In the letter dated Sunday to Anheuser-Busch chief executive August A. Busch IV, InBev CEO Carlos Brito reiterated his desire for "a friendly combination." But that was couched in a thinly veiled warning: Anheuser-Busch shareholders could miss out on $65 a share if Anheuser-Busch combined with Grupo Modelo.
"It is important for you and your Board (of Directors) to understand that our proposal to combine with Anheuser-Busch (for $65 a share) … is made on the basis of Anheuser-Busch's current assets, business and capital structure," Brito wrote.
"We would expect," Brito told Busch, "that prior to proceeding with any alternative transaction, especially if your shareholders will not be given the opportunity to vote on it, you would first fully explore our offer and the potential adverse consequences any such transaction could have on the ability of your shareholders to receive our premium offer."
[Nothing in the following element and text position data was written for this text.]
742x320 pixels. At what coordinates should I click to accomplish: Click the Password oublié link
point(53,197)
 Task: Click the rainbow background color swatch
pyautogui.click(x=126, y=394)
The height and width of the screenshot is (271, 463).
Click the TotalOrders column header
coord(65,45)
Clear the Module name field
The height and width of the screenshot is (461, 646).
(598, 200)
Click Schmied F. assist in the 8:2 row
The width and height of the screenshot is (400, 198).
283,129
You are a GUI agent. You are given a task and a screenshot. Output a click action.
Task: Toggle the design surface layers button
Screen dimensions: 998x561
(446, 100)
A number of institutional investors have told the Post-Dispatch that the $65-per-share offer is attractive, particularly because A-B shares have languished in recent years.
Sunday's letter is "clearly a warning," said B. Craig Hutson, a senior bond analyst at Gimme Credit. InBev is "ready to sit down with (Anheuser-Busch) and its directors, and they don't want these guys to drag their feet."
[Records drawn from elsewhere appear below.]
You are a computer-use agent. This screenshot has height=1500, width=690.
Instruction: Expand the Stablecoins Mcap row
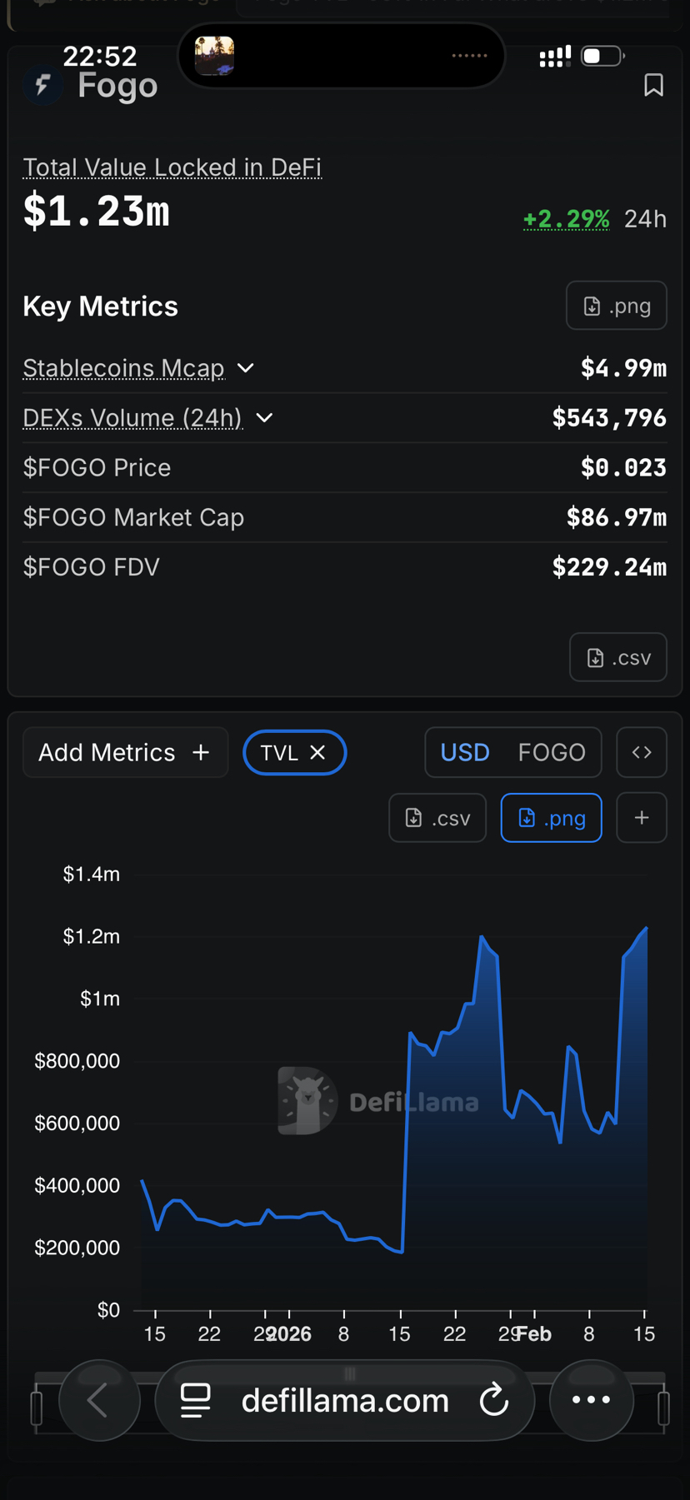[x=246, y=367]
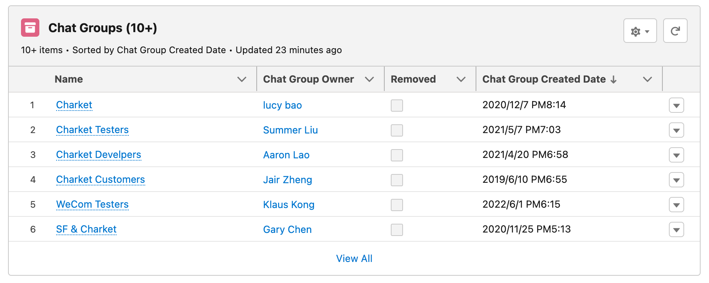Click the Chat Groups archive icon

tap(30, 28)
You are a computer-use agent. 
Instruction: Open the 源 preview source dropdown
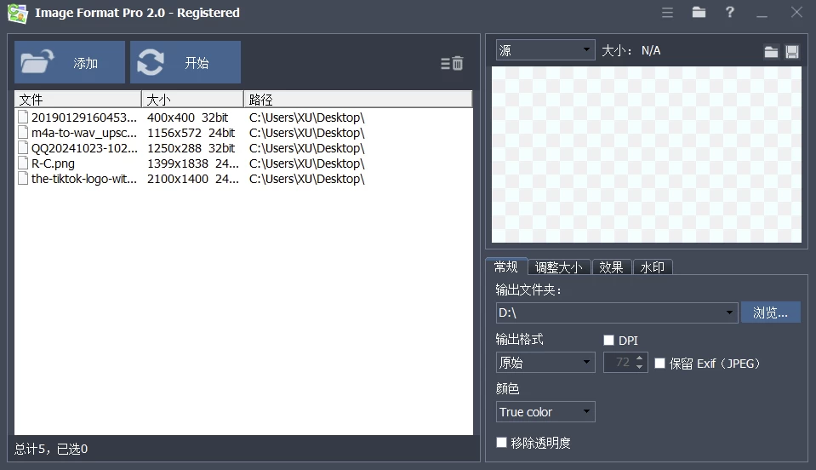pyautogui.click(x=545, y=51)
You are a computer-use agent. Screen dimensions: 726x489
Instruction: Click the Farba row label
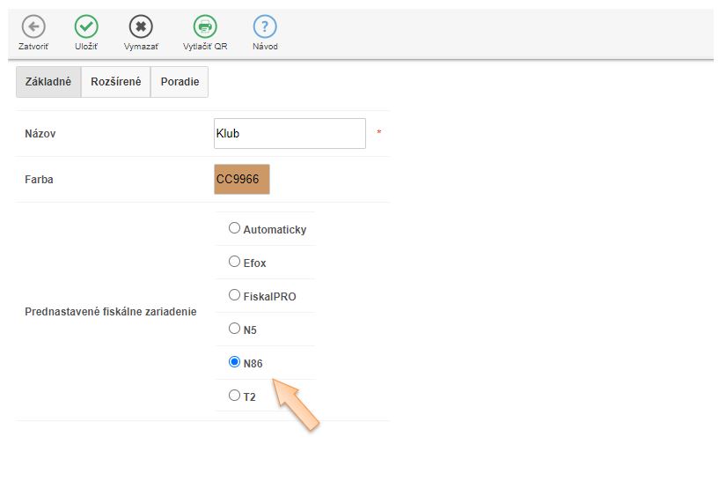point(40,180)
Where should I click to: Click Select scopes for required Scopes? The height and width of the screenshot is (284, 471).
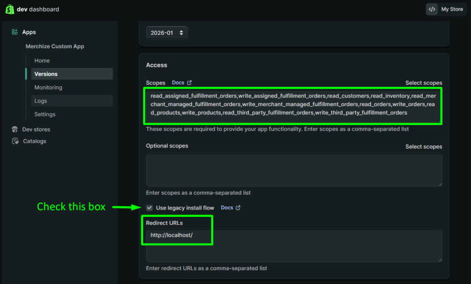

If Anheuser-Busch does not respond within the month, expect to see InBev come back with a hostile bid, he said.
Brito said last week that InBev had not directly contacted Anheuser-Busch shareholders about the offer, preferring instead to hold friendly discussions with Anheuser-Busch's board.
But in the letter's wink-wink appeal to shareholders, Brito tried to shoot down the idea that a Modelo acquisition would benefit Anheuser-Busch shareholders.
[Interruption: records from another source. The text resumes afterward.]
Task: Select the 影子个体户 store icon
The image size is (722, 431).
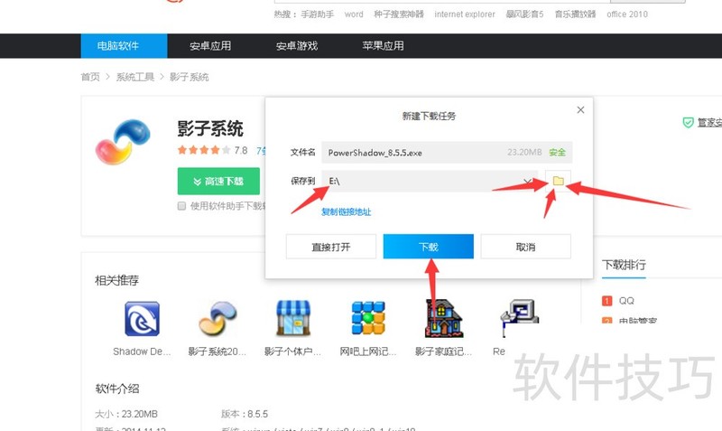Action: tap(292, 319)
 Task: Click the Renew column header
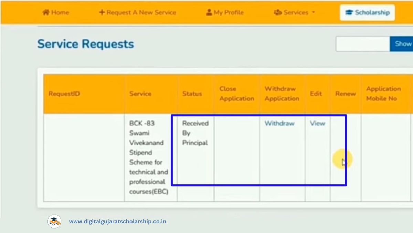point(345,93)
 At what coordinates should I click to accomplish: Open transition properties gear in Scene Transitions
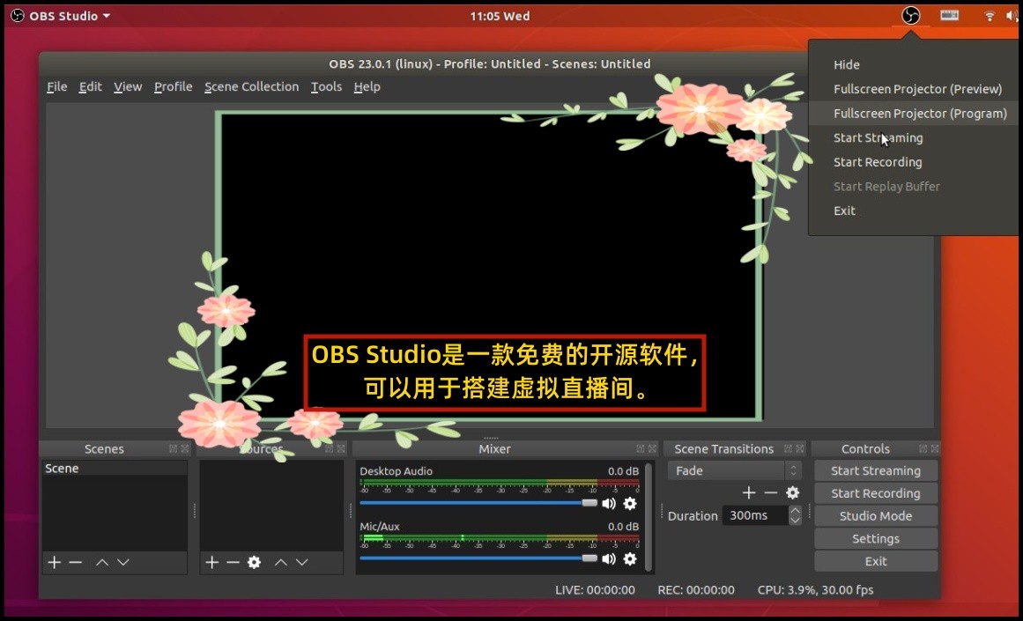[x=792, y=492]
"It is our strong belief that no alternative transaction that you could effectuate would create more value for your shareholders than the $65 per share in cash that we are offering," Brito told Busch. "We are convinced that your shareholders would reach the same conclusion."
InBev's public pressure may be crucial in the event a deal between Anheuser-Busch and Modelo is structured in a way that would require shareholder approval of an acquisition.
On Friday, the Wall Street Journal reported that Anheuser-Busch and Modelo had started private talks about a possible deal. Both companies declined to comment last week; Anheuser-Busch on Sunday also declined to comment on InBev's latest salvo.
Analysts are skeptical that Anheuser-Busch could quickly execute a deal with Modelo, a family-run brewer that relishes its identity as a Mexican company.
While InBev makes a run at Anheuser-Busch, it is also courting Grupo Modelo, saying it wants to help Modelo expand its brands outside of North America.
In any case, there is debate about whether a takeover of Modelo would be in Anheuser-Busch's best interests. Modelo has had a challenging year, struggling in Mexico against competition from FEMSA, the brewer of Dos Equis and Tecate, which at the end of 2007 had about 44 percent of the market, compared with about 56 percent for Modelo.
Meanwhile, the Corona brand has weakened somewhat in the U.S.
Anheuser-Busch predicts that its equity income from Modelo and Chinese brewer Tsingtao will drop this year.